ナディアをしばらく抱きしめ返した私は、やがて「もう行くね」と美しい銀髪を撫で、立ち上がった。
「私、ラルフと話をしなきゃ」
「はい。それにしても、何故この部屋に?」
「この絵を見たかったの」
目の前の絵を指させば、ナディアは首を傾げた。
「この絵……ですか? 確かお兄様が、この家に来てすぐに描いたものだったと思います」
「これ、ラルフが描いたの?」
どれもあまりにも上手いものだから、画家に描かせたのかと思っていたのだ。ラルフにこんな特技があったなんて。
「ええ。すべてお兄様が描いたものです。とてもお上手ですよね。……お兄様って、昔から何でも出来てしまうんです。知るはずのないことだって、何でも知っていましたし」
「知るはずのないこと……?」
「はい。物心ついた時から、大人顔負けの知識を持っていました。本なんてまともに読んだこともなかったのに」
点と点が線で繋がり、予想が確信へと変わっていく。
「ラルフお兄様は間違いなく、前世持ちです」
そして、ナディアははっきりとそう言ってのけた。
◇◇◇
「っリゼット様……!」
私が元の部屋に戻ってすぐ、慌てたような様子でラルフがやって来た。私が抜け出した形跡があったのだろう。

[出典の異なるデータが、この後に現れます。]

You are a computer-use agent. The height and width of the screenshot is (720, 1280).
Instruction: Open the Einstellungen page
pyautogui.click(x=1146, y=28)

牢の中にいる私の姿を見るなり、彼はひどく安心したような、今にも泣き出しそうな表情を浮かべた。
「リゼット様、何故……」
「話があるの」
静かにそう告げれば、ラルフは何も言わずにこちらへとやって来て、ベッドに座る私の前に跪いた。
その美しい瞳には、色濃く不安の色が浮かんでいる。
「ラルフ、ごめんね。少しだけここを出たの」
「どうして、」
「見たい絵があったから」
そう告げれば、ラルフの瞳が見開かれた。
「ラルフは、エーリカを知ってるの?」
私の一度目の人生での名は、エーリカだった。魔法が使える以外は平凡で、人を疑うことも知らない、馬鹿みたいにまっすぐな少女だったように思う。
やがて私を見つめていたラルフは、小さく頷いた。
「……モニク様のことも、少しだけ知っています」
「え、」
それは、私の三度目の人生での名前だった。予想もしていなかった言葉に、心臓が早鐘を打っていく。
「リゼット様のご想像通り、僕も前世持ちです」
「…………っ」
「けれど、貴女とは少しだけ違う」
動揺を隠せずにいる私の手を取ると、眉尻を下げて困ったように微笑み、ラルフは続けた。